Is a Remote Workplace Better for the Bottom Line?
This article was updated on July 4, 2018.
The remote workplace trend is on the rise. According to Gallup, 37 percent of the U.S. workforce already telecommute at least part of the time. Around the world, workers are increasingly accessing remote work arrangements for both American and global businesses.
Forbes reports that remote workers are happier and more productive. The case made by author Scott Berkun in his book, "The Year Without Pants: WordPress.com and the Future of Work" is that flexible work arrangements and fully virtual teams can get more done without the impediments of traditional offices, long commutes and major infrastructure investments.
However, recent moves by major organizations suggest the case may not be so black and white. What do finance leaders need to know about the business case for going fully remote — and when a physical office may provide a bottom line advantage?
The Costs and Benefits of Managing a Remote Workforce
Bain & Company has discussed the theory of spatial economics, finding that as the cost of moving information, people and goods declines, it's changing the way organizations do business. HR Dive notes that scaling a remote workforce should be viewed as a business strategy, rather than a perk. It allows businesses to focus their human capital investments for maximum returns in salaries and attracting top talent, rather than in infrastructure, office space and parking.
Remote workers let organizations focus on attracting the top talent for a role, whether they're located in Kentucky, Mumbai, or Paris — without expensive relocation packages. According to the ADP Research Institute® report, The Evolution of Work: The Changing Nature of the Global Workplace, 95 percent of employees believe they will be able to work from anywhere in the world. In certain cases, there may also be cost savings associated with remote workers who bring important skills to the table at lower costs because of where they're located. In many cases, these costs savings may be most appropriate when a role is operational.
Understanding the Value of Collaboration
To put the broader discussion of remote work into context, it's important to understand the value of collaboration. Major firms, such as IBM, have been reigning back on remote work arrangements. One of the reasons, suggests Quartz, is to foster more innovation. "It turns out the value of innovation is so strong that it trumps any productivity gain," reports Quartz. While IBM currently makes approximately $200,000 per employee, businesses like Google and Facebook make closer to $2 million per employee, notes Quartz.

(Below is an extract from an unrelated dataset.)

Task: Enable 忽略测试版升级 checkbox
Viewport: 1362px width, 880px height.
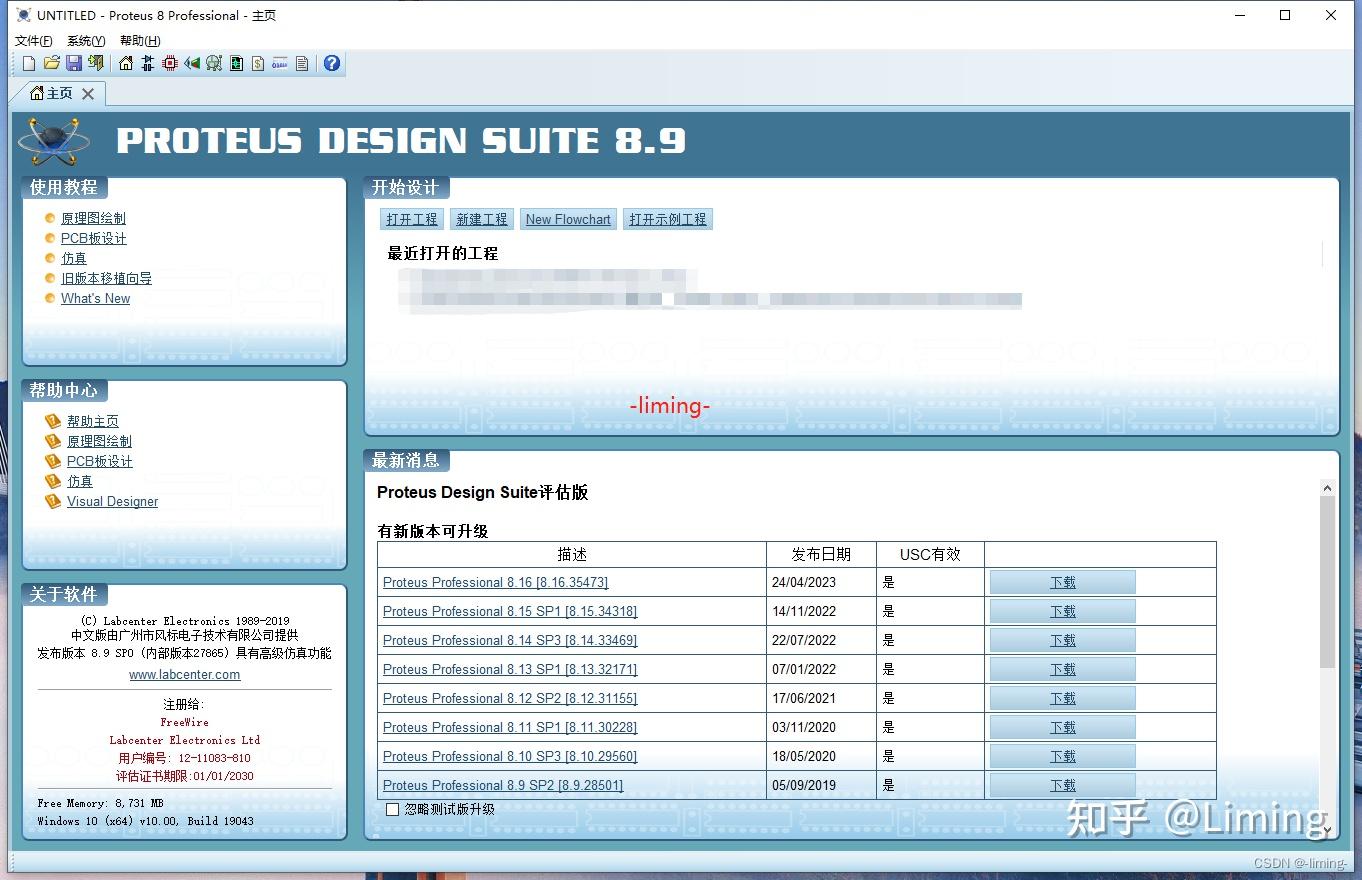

Business Insider notes that Steve Jobs believed that office designs should foster chance meetings and as a result spark innovation. Many businesses have started to focus the future of work more on redefining traditional office designs, and many are pulling back on remote work and offices. The Wall Street Journal reports that while open office designs may cost as much as 50 percent less per person than traditional layouts, many organizations are choosing more traditional layouts in response to drops in productivity and employee complaints. Office designs that balance shared space and quiet, private space may offer the right alchemy for innovation and doing deeper work.
Mapping Choices to Your Business Goals
Ultimately, "The Year Without Pants: WordPress.com and the Future of Work" shows that it's possible to increase productivity and shed some of the traditional approaches to work structures. A remote workplace can be a smart choice for attracting talent that wants flexibility, and managing both human capital costs and infrastructure expenses. As Berkun notes, it's possible to foster collaboration with regular retreats and collaborative technology.
At the same time, while harder to measure, there's a real value that's associated with face-to-face collaboration — and this value may be found in innovation. When firms are trying to push the boundaries of what's possible with technology, or redesign their whole business, having teams that work closely together physically day in and day out might be the right choice. It's important to evaluate your business goals and your culture when determining if remote work or an in-person work model is the right staffing model for the next phase in your organization's development.